Les couleurs sont contrastées, vives, fouettées, mais mieux équilibrées qu’au concert, belle dynamique optimisée que permet l’enregistrement studio. Fougueux, Gardiner « ose » Berlioz davantage comme un révolutionnaire que comme un Romantique. Le compositeur qui se disait surtout « classique », dans l’adoration de Gluck, n’aurait peut-être pas adhérer à tant de violents accents et de trépidante sensibilité musicale : n’empêche, voici l’éloquente Messe Solennelle, première partition d’envergure d’un compositeur de 22 ans (créée en 1825), restituée dans ses équilibres spatialisés d’origine, avec ce tranchant vif et ses couleurs fauves. Voici la Fantastique (la transe volcanique et bacchique de ses épisodes finaux : la Marche au supplice et du Songe d’une nuit de sabbat), Harold en Italie et Tristia, la sublime fresque shakespearienne de Roméo et Juliette, enfin La Damnation de Faust, sommet de son inspiration lyrique et dramatique. Ici Berlioz éructe et colore, intensifie et enrichit le paysage sonore et orchestral : il réinvente l’orchestre comme Turner réinvente la peinture. En Berlioz, Gardiner voit Goya et Tintoret ; il fusionne dans le corps et l’âme du Français, le fantastique chromatique du premier, l’élan, la construction du colossal du second. Avec Gardiner, Berlioz rime avec tempête et ouragan. Chez tous les pupitres.

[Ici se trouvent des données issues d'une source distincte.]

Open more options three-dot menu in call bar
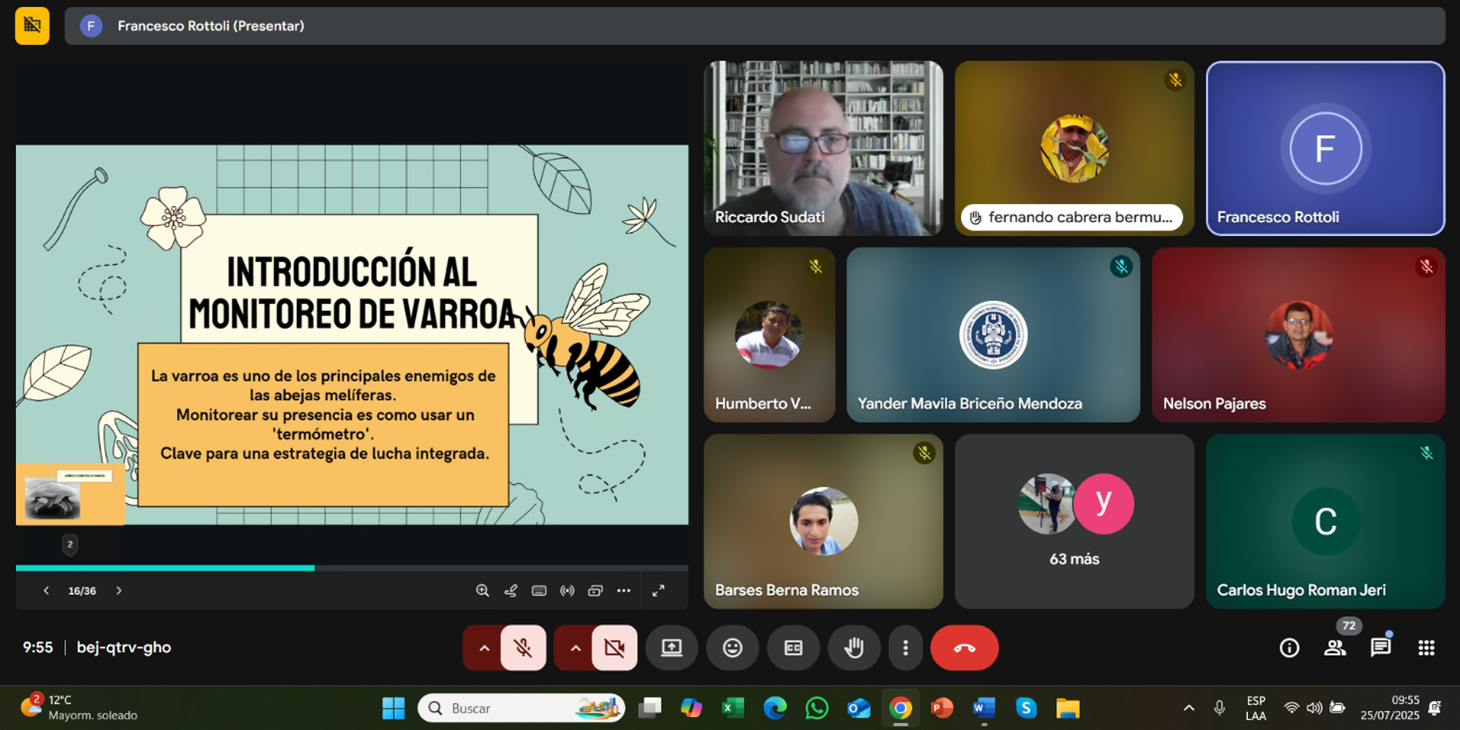This screenshot has width=1460, height=730. 905,648
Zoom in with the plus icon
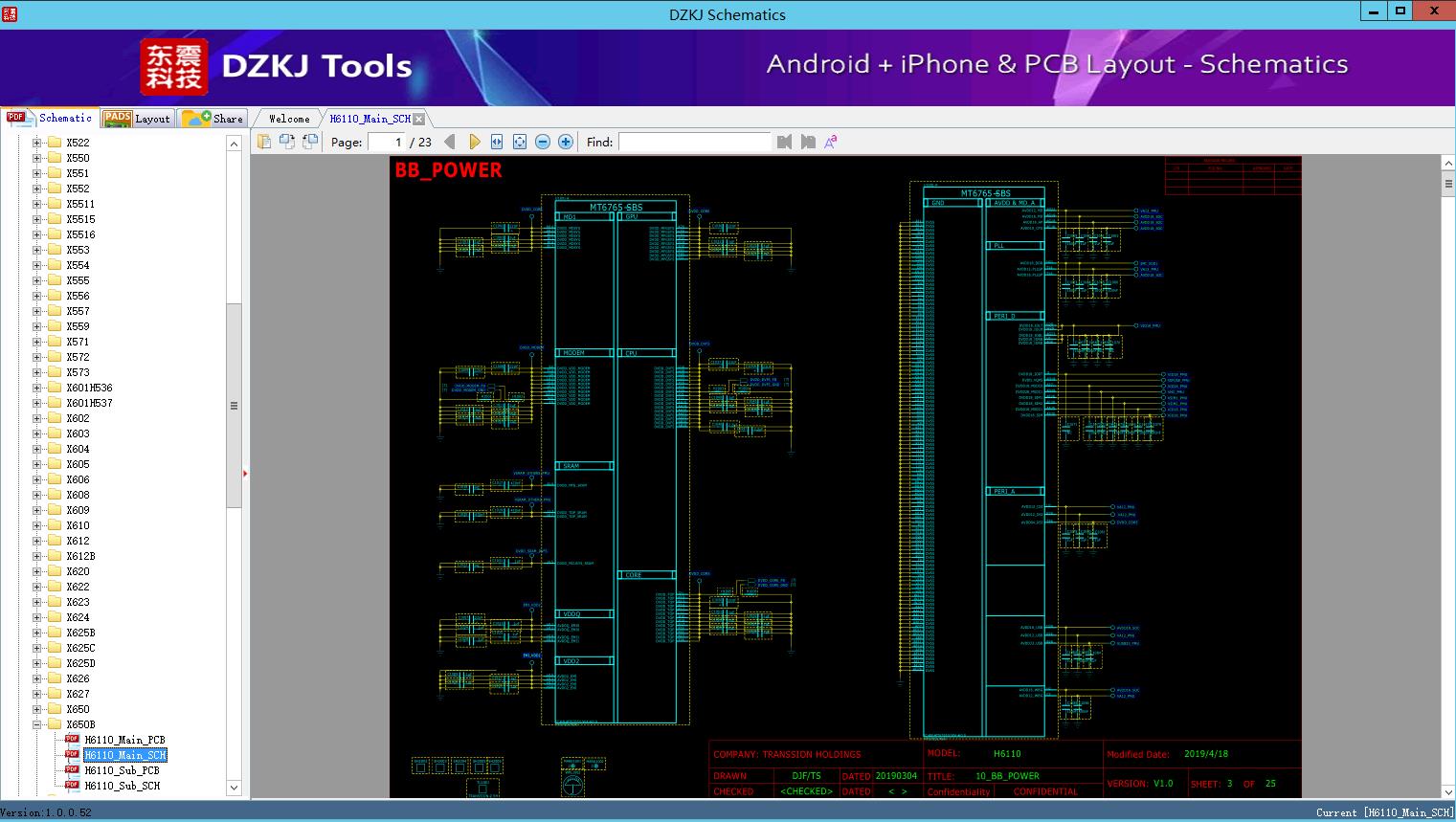 click(x=566, y=142)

Même si l’on trouve d’un certain côté, l’approche de un rien trop échevelée, moins équilibrée et raffinée qu’un Davis, sa compréhension du berlioz réformateur, affûté, vindicatif grâce au relief et au timbre des instruments d’époque, demeure indiscutablement passionnant. Gardiner reste donc la valeur sûre pour cette année 2019, côté instruments anciens. Bonus complémentaire et éloquent sur la direction minutieuse et engagée de Gardiner, le DVD qui agrémente les 8 cd de ce cycle Berlioz sur instruments d’époque : à l’image, sont rétablies ainsi la Fantastique et la fameuse Messe Solennelle du « gamin » génial de 22 ans, dont certains thèmes mélodiques seront ensuite recyclés dans les œuvres dramatiques et symphonique de la maturité.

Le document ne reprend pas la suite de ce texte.